Em 2001, as imagens de satélites voltaram a ser usadas para a geração de mapas. O resultado novamente mostrou a relação direta entre malária e desmatamento. A comparação das duas gerações de mapas mostra que a área de risco aumentou de 83,75 quilômetros quadrados, em abril de 1996, para 161 quilômetros quadrados, em abril de 2001, disse Cíntia à Agência FAPESP. Isso, segundo o estudo, ocorreu por causa da abertura de novas estradas e da expansão da mancha urbana.

A relação ecológica entre a malária e os grandes reservatórios das usinas hidrelétricas é bem conhecida dos cientistas. Os mosquitos transmissores da doença, em sua fase larval, necessitam de ambiente aquático.

E as plantas que se desenvolvem em grande quantidade na superfície dos lagos, ainda mais sob as condições ideais da Amazônia, são um abrigo natural excelente para as larvas dos anofelídeos, grupo dos mosquitos responsáveis pela transmissão da malária. No caso amazônico, o estudo também mostrou uma relação direta entre malária e seca. Segundo Cíntia, isso se explica porque nos meses em que chove menos normalmente de abril a agosto os reservatórios ficam com as suas cotas máximas.
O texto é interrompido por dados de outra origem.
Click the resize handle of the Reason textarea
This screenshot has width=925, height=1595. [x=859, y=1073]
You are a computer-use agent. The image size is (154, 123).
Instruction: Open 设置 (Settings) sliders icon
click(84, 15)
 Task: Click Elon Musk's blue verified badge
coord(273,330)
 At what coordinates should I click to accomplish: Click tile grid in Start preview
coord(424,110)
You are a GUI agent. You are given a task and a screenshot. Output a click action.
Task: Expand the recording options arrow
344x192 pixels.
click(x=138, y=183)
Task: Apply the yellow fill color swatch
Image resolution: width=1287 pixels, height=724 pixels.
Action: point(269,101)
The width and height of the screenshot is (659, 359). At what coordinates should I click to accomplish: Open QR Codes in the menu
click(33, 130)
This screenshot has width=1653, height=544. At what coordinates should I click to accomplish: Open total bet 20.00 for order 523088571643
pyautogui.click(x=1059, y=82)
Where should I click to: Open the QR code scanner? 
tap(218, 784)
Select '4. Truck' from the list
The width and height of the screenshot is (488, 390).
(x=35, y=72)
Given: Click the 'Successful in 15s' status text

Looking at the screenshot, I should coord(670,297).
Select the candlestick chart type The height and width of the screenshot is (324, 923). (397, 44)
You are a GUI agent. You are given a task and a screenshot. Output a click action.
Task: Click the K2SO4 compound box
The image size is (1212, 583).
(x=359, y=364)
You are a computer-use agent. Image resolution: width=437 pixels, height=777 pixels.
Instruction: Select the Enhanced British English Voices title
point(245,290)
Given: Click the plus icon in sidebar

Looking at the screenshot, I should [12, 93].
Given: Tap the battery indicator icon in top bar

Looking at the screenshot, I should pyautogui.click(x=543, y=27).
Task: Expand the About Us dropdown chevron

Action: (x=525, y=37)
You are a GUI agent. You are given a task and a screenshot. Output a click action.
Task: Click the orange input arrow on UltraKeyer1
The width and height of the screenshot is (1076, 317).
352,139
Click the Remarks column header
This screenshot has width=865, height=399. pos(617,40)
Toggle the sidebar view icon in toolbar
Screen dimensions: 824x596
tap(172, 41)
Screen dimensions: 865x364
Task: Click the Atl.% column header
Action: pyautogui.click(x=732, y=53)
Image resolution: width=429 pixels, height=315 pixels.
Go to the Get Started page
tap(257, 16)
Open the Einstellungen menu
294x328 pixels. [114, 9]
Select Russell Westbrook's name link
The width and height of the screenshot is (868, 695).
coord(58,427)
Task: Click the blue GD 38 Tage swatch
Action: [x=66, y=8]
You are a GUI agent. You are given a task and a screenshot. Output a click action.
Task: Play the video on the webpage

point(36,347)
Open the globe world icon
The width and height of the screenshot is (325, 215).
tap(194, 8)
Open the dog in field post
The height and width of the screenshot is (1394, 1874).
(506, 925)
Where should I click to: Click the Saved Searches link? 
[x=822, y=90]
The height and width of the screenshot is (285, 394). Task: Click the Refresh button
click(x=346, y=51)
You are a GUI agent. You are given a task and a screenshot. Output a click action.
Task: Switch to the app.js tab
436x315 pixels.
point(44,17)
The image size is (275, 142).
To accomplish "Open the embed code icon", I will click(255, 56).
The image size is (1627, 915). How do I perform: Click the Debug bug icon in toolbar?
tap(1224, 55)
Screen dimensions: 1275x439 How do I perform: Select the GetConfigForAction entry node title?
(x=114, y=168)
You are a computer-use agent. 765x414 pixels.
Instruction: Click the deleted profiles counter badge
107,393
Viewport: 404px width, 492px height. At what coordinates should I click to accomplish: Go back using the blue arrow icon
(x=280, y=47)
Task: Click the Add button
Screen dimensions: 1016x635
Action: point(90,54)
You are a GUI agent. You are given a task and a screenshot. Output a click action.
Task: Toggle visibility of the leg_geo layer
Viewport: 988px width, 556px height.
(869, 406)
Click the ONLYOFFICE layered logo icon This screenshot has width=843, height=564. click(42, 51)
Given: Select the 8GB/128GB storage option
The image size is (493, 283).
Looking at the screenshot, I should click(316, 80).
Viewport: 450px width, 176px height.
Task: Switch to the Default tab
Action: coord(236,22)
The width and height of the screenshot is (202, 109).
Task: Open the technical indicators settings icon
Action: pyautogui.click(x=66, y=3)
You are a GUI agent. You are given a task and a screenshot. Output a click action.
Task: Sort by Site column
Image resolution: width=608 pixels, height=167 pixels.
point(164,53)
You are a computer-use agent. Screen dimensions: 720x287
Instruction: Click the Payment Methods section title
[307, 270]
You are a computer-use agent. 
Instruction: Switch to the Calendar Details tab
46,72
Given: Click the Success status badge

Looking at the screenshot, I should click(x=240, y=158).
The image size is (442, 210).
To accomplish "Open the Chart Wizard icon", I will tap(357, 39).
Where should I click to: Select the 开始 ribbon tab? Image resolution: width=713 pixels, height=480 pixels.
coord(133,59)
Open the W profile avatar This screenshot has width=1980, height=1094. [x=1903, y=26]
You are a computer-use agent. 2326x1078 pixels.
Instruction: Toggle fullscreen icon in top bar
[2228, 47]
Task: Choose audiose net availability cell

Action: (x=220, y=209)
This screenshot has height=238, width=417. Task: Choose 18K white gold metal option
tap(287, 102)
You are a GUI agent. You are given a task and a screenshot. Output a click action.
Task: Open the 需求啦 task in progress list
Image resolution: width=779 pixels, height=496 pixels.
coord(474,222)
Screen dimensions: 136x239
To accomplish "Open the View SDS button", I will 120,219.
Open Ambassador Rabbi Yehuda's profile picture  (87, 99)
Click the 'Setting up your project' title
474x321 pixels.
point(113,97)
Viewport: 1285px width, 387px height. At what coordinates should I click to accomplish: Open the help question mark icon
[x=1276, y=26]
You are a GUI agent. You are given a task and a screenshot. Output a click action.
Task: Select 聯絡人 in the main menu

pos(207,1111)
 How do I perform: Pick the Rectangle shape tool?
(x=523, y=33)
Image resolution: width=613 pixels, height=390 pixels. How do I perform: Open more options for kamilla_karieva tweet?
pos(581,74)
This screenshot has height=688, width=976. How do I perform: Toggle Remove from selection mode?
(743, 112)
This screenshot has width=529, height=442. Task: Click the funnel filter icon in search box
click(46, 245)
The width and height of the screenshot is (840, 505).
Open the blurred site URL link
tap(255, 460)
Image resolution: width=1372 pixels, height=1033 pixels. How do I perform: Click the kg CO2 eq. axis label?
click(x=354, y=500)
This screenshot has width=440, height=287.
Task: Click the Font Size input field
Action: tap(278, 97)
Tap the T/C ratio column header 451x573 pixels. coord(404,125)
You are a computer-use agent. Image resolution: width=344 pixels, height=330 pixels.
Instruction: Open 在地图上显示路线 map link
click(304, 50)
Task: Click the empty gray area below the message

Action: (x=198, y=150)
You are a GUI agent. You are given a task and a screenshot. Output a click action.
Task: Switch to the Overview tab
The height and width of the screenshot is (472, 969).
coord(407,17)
Nessa situação, a cobertura desse tipo de planta sobre o lago é maior. Normalmente, a seca coincide também com o período de férias escolares, quando há mais pessoas nas propriedades rurais, que podem entrar em contato direto com os mosquitos, disse.

Cíntia e Evlyn acreditam que a abordagem feita por elas no estudo pode, com algumas adaptações, ser usada para outras doenças, como leishmaniose e dengue. Isso se a ecologia dos mosquitos e a relação desses invertebrados com o ambiente e a população humana forem bem conhecidas.

Esses mapas de risco podem ajudar no controle da malária, que deve ser tratada como uma questão nacional. Problemas como os que estão ocorrendo agora nas periferias de Manaus, devido à expansão desordenada, vão continuar se medidas efetivas não forem tomadas, acredita Cíntia. Os arredores da capital do Amazonas vem sofrendo com freqüentes epidemiais de malária nos últimos meses.